15. Kith – Add a preference box

Kith‘s popup example below is short and sweet. It reads:

Join our list.

Sign up to receive updates on the latest products as well as exclusive early access through the Kith Loyalty Program.

Then you can check off men’s, women, and/or kids and enter your email.

popup example by kith

Why it works

  • Personalization. Again, we’re seeing another popup that is collecting information so as to personalize the experience. This is a great way to gather first-party data!
  • Simplicity. No bells or whistles. Just a plain and simple “Join our list” with two sentences on what that means. This is consistent with the simple black and white branding.

What I might change

  • Similar to the Tiny Organics popup example, I’d add some clarifying copy so that the “continue” button doesn’t open up uncertainty.

16. Allbirds—run a giveaway

The Allbirds popup example below reads Win the Ultimate Trip.

A trip for 2 to New Zealand, the source of our Super Natural wool. Sign up to stay connected and a chance to win.

popup example by allbirds

Why it works

  • No excess hype. Yes, you can use popups to announce exciting offers with exclamation points, but you can also get visitors excited with the opposite approach. Allbirds brand style is not flashy or loud, so a bold-faced “Win the Ultimate Trip.” with a period at the end does the trick.
  • Lead gen. Using a pop-up to host a giveaway? Good idea! Plus, the destination being the source of their Super Natural wool makes it relevant.

What I might change

  • I might potentially use a more stimulating visual of New Zealand.
  • While it’s important to include terms and conditions, there are opportunities to remove unnecessary copy in this popup to make it a bit cleaner and more inviting.
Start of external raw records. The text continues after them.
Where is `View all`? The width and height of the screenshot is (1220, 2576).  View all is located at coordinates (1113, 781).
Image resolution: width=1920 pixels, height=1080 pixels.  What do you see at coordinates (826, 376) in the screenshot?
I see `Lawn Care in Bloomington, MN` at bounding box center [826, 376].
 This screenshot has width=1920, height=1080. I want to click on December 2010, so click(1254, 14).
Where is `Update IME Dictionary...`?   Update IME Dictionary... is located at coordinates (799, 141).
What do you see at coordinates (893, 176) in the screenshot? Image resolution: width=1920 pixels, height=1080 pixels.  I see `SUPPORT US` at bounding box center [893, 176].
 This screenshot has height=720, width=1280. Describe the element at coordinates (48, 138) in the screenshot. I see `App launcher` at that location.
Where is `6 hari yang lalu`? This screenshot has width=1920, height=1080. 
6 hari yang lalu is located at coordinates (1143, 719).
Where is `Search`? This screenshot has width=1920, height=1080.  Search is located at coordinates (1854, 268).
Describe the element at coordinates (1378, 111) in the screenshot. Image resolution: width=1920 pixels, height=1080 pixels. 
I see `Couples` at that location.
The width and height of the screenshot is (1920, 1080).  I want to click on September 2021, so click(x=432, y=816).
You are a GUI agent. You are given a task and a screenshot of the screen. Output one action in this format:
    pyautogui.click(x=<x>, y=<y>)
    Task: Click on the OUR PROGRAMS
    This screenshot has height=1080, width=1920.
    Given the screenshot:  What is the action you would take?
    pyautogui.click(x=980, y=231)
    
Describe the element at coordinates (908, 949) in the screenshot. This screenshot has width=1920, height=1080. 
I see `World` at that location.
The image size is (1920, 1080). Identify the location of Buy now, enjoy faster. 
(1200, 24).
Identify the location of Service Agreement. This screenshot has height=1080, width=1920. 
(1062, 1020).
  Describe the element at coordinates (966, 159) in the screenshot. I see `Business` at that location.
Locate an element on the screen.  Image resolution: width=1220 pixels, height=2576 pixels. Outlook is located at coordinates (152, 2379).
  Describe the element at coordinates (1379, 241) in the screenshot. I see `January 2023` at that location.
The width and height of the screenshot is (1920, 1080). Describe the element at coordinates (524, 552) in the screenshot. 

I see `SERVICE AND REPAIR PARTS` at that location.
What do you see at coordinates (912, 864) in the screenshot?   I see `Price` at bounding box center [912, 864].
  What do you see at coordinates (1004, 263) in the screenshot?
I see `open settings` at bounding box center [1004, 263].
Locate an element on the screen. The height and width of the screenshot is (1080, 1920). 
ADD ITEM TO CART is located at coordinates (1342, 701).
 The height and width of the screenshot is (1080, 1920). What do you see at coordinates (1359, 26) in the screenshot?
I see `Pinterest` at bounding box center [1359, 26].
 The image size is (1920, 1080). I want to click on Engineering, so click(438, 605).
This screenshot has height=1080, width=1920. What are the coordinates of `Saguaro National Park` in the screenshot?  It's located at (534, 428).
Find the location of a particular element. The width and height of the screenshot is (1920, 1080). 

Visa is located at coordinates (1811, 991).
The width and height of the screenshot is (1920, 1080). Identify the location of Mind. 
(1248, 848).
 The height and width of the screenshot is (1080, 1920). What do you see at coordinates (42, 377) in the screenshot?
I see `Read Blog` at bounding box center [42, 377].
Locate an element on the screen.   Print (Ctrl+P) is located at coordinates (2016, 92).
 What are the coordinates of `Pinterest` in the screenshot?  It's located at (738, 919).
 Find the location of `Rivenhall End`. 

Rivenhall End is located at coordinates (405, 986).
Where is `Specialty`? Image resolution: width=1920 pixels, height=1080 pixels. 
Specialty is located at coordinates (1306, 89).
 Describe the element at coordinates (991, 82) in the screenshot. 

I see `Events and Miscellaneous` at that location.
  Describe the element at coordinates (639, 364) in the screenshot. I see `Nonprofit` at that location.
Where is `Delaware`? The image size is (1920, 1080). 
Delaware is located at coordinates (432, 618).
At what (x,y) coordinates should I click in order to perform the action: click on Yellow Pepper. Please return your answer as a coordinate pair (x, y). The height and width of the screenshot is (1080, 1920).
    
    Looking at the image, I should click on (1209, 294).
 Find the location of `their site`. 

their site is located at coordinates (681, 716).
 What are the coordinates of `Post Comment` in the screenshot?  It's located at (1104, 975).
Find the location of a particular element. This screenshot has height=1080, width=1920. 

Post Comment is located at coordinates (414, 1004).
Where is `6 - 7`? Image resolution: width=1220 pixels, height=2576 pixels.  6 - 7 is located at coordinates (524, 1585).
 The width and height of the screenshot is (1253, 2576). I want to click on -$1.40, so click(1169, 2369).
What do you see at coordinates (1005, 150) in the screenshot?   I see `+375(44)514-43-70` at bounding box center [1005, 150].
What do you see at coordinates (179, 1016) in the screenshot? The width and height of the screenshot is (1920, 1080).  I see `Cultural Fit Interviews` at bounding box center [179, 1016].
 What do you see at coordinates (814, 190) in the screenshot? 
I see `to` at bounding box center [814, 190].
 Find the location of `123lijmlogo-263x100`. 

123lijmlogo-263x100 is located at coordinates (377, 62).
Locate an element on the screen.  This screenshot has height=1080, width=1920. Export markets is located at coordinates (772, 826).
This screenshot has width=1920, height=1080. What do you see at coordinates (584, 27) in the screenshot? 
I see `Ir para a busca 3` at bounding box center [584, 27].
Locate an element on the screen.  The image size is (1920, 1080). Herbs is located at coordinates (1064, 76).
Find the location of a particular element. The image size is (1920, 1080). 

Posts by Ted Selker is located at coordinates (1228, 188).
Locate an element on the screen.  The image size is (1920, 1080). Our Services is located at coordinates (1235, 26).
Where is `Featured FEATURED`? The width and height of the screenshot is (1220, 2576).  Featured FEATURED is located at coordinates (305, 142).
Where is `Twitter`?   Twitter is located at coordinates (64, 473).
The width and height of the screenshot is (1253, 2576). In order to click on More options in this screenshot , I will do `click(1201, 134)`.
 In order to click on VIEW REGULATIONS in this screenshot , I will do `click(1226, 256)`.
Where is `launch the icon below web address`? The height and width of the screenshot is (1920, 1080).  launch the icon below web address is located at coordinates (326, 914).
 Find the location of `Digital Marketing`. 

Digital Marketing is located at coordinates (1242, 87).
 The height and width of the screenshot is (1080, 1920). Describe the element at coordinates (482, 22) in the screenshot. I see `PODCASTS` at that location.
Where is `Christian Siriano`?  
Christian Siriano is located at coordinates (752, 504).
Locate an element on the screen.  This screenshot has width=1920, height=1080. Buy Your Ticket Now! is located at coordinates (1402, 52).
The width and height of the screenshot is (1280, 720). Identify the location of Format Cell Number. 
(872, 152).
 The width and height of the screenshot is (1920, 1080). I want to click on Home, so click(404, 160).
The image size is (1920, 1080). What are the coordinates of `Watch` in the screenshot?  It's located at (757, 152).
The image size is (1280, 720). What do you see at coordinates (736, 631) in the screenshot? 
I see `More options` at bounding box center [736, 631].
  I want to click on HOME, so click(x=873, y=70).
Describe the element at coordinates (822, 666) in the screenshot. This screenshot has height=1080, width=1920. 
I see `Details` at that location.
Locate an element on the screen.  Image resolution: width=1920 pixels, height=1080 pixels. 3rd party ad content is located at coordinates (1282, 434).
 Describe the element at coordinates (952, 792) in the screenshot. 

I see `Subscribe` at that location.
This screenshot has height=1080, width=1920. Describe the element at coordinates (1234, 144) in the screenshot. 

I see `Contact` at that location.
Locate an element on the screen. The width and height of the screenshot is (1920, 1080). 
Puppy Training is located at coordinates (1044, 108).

Use these popup examples to start your own campaign

Like I said at the start, popups work! It’s easy to get overwhelmed with all of the options available and approaches you can take, but the best thing you can do is just start. Get one or two campaigns up, collect some insights, and let those insights inform your next steps. And now you have plenty of concepts to use as ideas for your initial implementation or for determining new tests to run. Good luck!